Article: The Chilling Effect of SFFA v. UNC/Harvard on Race-Based Affirmation by Tax-Exempt Charities

David A. Brennen (University of Kentucky – J. David Rosenberg College of Law) recently published, The Chilling Effect of SFFA v. UNC/Harvard on Race-Based Affirmation by Tax-Exempt Charities, 2025. Provided below is an Abstract: 

In 2023, the Supreme Court decided in SFFA v. Harvard/UNC that colleges and universities are significantly restricted in their ability to engage in race-based affirmative action when making admissions decisions. Post-SFFA, many have wrongly suggested that the SFFA opinion means that race may never be considered in admissions decisions or in decisions–whether by colleges or others–concerning related matters like awarding scholarships or in employment. This Article asserts that this expansive view of SFFA is inappropriate and leads to a chilling effect on affirmative action in higher education and related areas. However, instead of simply asserting that SFFA, when it applies, permits some considerations of race in admission, this Article goes further by arguing that the SFFA restrictions do not even apply to admissions decisions by some private colleges. For instance, private colleges like Harvard, as a recipient of federal financial assistance, must abide by SFFA because they are subject to Title VI, which is often equated to also being subject to the Equal Protection Clause. But what if Harvard, or any other private tax-exempt actor, decided to forego receiving federal financial assistance, which is a legal requirement before Title VI can apply? Could such private actor then lawfully engage in the type of race-based affirmation action that SFFA otherwise restricts? More directly, do the prohibitions of SFFA apply to private tax-exempt actors who do not accept any form of federal financial assistance?

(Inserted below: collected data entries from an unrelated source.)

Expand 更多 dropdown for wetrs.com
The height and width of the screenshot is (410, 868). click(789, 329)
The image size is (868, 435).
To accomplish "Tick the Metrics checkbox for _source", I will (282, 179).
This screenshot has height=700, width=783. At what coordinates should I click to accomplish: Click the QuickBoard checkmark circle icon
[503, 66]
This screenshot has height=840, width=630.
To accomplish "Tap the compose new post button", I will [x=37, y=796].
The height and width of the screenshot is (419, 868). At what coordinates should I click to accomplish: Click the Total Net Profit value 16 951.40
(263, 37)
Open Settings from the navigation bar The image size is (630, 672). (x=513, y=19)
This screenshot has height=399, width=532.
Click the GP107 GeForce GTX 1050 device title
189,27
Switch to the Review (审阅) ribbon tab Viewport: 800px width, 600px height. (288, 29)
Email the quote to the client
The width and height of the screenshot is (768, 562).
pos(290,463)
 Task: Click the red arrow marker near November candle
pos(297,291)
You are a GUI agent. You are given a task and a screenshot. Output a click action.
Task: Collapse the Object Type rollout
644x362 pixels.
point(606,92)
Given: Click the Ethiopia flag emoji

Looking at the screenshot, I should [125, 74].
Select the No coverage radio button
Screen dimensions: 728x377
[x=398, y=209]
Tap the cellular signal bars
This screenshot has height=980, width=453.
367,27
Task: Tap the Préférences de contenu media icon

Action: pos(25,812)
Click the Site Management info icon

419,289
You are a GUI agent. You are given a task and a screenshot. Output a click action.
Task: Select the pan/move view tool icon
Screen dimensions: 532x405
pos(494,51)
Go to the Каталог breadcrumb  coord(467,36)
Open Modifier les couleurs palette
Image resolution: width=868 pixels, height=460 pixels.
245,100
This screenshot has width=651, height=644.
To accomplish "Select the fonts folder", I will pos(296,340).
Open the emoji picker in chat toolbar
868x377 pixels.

Part I of this Article examines the impact of SFFA on the ability of private and public actors–both colleges and non-colleges–to engage in race-based affirmative action when making admissions or admissions-adjacent decisions. Part II outlines the chilling effect that SFFA has had on affirmative action efforts in higher education and related areas, stemming primarily from, at best, a misunderstanding of the limits of the opinion or, at worst, an intentional recharacterization of it. Part III examines whether Section 501(c)(3) tax-exempt status itself could be viewed as a type of federal financial assistance for purposes of applying federal civil rights statutes that are premised on the private actor being a “recipient of federal financial assistance.” Part IV examines whether engaging in race-based affirmative action could be viewed as a violation of established public policy. Finally, the Article concludes that, despite the limits imposed by SFFA on public colleges (and private ones that receive federal financial assistance) to engage in race-based affirmative action, colleges may continue to consider race in the admissions context to a limited extent. Further, the Article concludes that, even after SFFA, private tax-exempt charities that are not recipients of federal financial assistance are not subject to the restrictions of SFFA. Thus, these private charities may engage in race-based affirmative action when making admissions or admissions adjacent decisions–even if such engagement goes beyond the permitted use of race outlined in SFFA.